Right now I have solved the problem with for. But is there any more efficient way to code it in R?
y <- c("a", "b", "c", "d")
for(i in 1:nrow(Weight)){
selection[i] <- sample(y, 1, prob=Weight[i,]) #selection is a vector with the same number of rows as Weight
}
A more efficient way would be to first compute the row-wise cumulative sums of your weights then draw a number between 0 and 1 and see where it lands within that cumulative sum. This way, you only need to do one call to runif to get your random data, versus 1000 calls using other methods.
Weight <- matrix(sample(1:100, 1000 * 4, TRUE), 1000, 4)
x <- runif(nrow(Weight))
cumul.w <- Weight %*% upper.tri(diag(ncol(Weight)), diag = TRUE) / rowSums(Weight)
i <- rowSums(x > cumul.w) + 1L
selection <- y[i]
Also note how I computed the cumulative sums by multiplying by a triangular matrix instead of using the slower apply(Weight, 1, cumsum). Everything is vectorized so it should be way faster than using an apply or for loop.
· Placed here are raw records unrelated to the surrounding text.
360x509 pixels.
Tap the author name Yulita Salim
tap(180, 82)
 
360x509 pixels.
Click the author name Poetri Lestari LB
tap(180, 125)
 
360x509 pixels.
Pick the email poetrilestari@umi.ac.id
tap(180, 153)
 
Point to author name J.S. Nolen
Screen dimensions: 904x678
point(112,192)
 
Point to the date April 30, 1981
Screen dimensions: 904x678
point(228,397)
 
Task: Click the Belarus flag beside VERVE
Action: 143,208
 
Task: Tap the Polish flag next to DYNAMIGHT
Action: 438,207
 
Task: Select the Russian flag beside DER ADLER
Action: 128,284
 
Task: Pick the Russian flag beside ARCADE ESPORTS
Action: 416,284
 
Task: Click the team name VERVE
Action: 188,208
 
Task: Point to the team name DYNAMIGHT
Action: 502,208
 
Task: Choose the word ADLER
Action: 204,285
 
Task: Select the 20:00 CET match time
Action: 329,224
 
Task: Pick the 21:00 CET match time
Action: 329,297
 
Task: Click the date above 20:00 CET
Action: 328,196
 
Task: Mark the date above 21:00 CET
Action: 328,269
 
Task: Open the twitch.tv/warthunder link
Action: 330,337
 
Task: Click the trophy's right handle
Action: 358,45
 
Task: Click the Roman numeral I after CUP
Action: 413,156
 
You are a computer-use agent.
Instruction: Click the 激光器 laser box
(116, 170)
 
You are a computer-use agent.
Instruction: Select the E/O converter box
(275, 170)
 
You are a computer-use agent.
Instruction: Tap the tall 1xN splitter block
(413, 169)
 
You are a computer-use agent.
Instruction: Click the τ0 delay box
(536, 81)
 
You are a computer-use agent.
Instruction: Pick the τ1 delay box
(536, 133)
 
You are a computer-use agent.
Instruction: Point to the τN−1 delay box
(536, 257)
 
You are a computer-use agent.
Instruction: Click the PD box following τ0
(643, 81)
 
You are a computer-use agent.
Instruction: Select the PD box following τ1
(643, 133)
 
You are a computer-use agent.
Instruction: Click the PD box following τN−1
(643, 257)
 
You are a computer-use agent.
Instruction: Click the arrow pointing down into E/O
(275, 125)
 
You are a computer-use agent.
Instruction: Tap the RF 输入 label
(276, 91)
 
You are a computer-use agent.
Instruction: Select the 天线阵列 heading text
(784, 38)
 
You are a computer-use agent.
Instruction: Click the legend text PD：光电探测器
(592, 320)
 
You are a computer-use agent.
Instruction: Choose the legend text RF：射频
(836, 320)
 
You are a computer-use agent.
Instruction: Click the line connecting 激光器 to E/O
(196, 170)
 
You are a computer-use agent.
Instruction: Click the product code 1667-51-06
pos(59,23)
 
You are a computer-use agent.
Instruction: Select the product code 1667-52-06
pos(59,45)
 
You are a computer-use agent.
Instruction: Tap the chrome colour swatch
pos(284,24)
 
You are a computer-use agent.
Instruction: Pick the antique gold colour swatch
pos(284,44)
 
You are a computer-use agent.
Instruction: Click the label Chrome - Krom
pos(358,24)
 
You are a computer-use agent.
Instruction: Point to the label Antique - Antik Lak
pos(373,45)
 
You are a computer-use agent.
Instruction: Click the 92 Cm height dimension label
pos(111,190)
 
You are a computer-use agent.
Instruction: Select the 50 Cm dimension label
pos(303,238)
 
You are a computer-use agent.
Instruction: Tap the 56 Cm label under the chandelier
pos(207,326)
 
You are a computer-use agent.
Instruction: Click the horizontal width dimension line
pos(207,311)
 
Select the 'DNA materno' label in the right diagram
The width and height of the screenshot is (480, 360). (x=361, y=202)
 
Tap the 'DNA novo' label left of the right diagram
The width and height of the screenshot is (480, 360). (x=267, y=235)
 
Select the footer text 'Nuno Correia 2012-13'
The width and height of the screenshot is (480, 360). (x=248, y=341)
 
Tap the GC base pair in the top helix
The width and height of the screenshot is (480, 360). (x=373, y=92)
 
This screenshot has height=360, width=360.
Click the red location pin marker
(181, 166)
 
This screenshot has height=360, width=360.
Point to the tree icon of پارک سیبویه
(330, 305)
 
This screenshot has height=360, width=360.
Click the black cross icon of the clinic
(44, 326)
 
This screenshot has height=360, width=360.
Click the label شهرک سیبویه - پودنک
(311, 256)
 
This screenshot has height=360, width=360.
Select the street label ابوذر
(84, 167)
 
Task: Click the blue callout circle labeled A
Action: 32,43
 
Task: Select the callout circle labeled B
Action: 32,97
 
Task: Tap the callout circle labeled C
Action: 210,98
Benchmark comparison with apply and for:
f_runif <- function(Weight, y) {
x <- runif(nrow(Weight))
cumul.w <- Weight %*% upper.tri(diag(ncol(Weight)), diag = TRUE) /
rowSums(Weight)
i <- rowSums(x > cumul.w) + 1L
y[i]
}
f_for <- function(Weight, y) {
selection <- rep(NA, nrow(Weight))
for(i in 1:nrow(Weight)){
selection[i] <- sample(y, 1, prob=Weight[i,])
}
}
f_apply <- function(Weight, y) {
apply(Weight, 1, function(w)sample(y, 1, prob=w))
}
y <- c("a", "b", "c", "d")
Weight <- matrix(sample(1:100, 1000 * 4, TRUE), 1000, 4)
library(microbenchmark)
microbenchmark(f_runif(Weight, y),
f_for (Weight, y),
f_apply(Weight, y))
# Unit: microseconds
# expr min lq median uq max neval
# f_runif(Weight, y) 223.635 231.111 274.531 281.2165 1443.208 100
# f_for(Weight, y) 10220.674 11238.660 11574.039 11917.1610 14583.028 100
# f_apply(Weight, y) 9006.974 10016.747 10509.150 10879.9245 27060.189 100
Wrap your sample into a function that lets you pass only one argument, a row from Weight:
myfun <- function(w) {
sample(y, 1, prob=w)
}
Then you can use one of the apply family:
apply(Weight, 1, myfun)
However, so long as you have pre-allocated selection your method is not terribly inefficient.